Here's a recursive strategy:

1. Ensure that the left subtree is balanced.
2. Ensure that the right subtree is balanced.
3. Ensure that the difference between heights of left subtree and right subtree is not more than 1.

In [14]:
def is_balanced(node):
    if node is None:
        return True, 0
    balanced_l, height_l = is_balanced(node.left)
    balanced_r, height_r = is_balanced(node.right)
    balanced = balanced_l and balanced_r and abs(height_l - height_r) <=1
    height = 1 + max(height_l, height_r)
    return balanced, height

# Balanced Binary Search Trees

In [17]:
def make_balanced_bst(data, lo=0, hi=None, parent=None):
    if hi is None:
        hi = len(data) - 1
    if lo > hi:
        return None
    
    mid = (lo + hi) // 2
    key, value = data[mid]

    root = BSTNode(key, value)
    root.parent = parent
    root.left = make_balanced_bst(data, lo, mid-1, root)
    root.right = make_balanced_bst(data, mid+1, hi, root)
    
    return root
    



# Balancing an Unbalanced BST

In [19]:
# What's the real improvement between O(N) and O(log N)?
import math

math.log(100000000, 2)

26.5754247590989

In [20]:
# The logarithm (base 2) of 100 million is around 26. Thus, it takes only 26 operations to find or update a node within a BST (as opposed to 100 million).
%%time
for i in range(26):
    j = i*i

CPU times: user 12 µs, sys: 1 µs, total: 13 µs
Wall time: 17.6 µs


In [21]:
# Compared to linear time:
%%time
for i in range(100000000):
    j = i*i

CPU times: user 12.7 s, sys: 2.35 ms, total: 12.7 s
Wall time: 12.7 s


# A Python-Friendly Treemap
We are now ready to return to our original problem statement.

QUESTION 1: As a senior backend engineer at Jovian, you are tasked with developing a fast in-memory data structure to manage profile information (username, name and email) for 100 million users. It should allow the following operations to be performed efficiently:

Insert the profile information for a new user.
Find the profile information of a user, given their username
Update the profile information of a user, given their usrname
List all the users of the platform, sorted by username
You can assume that usernames are unique.
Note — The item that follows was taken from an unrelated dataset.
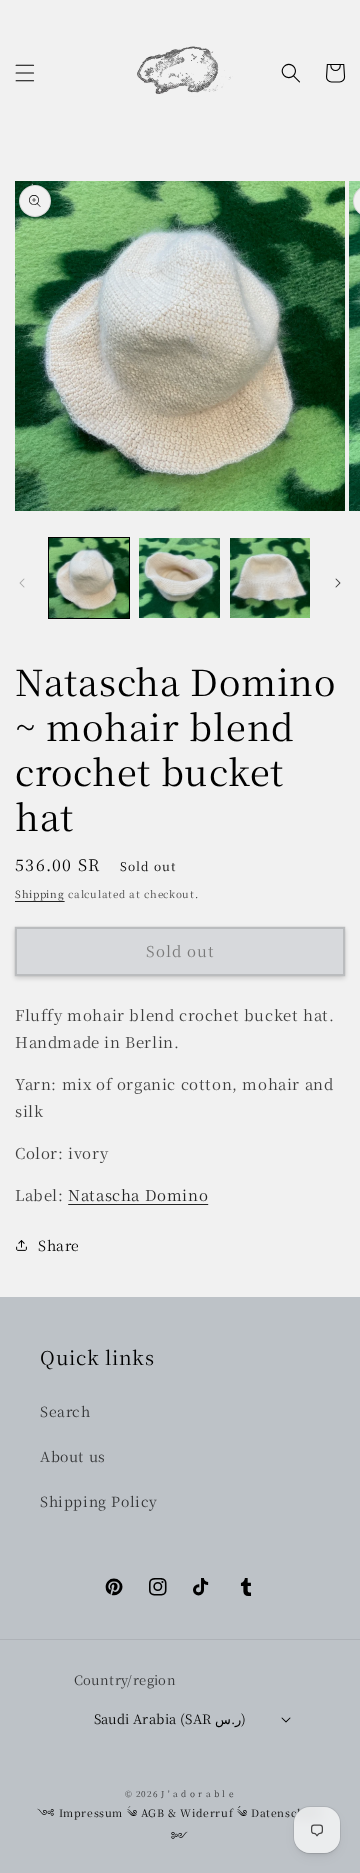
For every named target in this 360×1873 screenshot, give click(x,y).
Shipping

We can create a generic class TreeMap which supports all the operations specified in the original problem statement in a python-friendly manner.

In [22]:
class TreeMap():
    def __init__(self):
        self.root = None
        
    def __setitem__(self, key, value):
        node = find(self.root, key)
        if not node:
            self.root = insert(self.root, key, value)
            self.root = balance_bst(self.root)
        else:
            update(self.root, key, value)
            
        
    def __getitem__(self, key):
        node = find(self.root, key)
        return node.value if node else None
    
    def __iter__(self):
        return (x for x in list_all(self.root))
    
    def __len__(self):
        return tree_size(self.root)
    
    def display(self):
        return display_keys(self.root)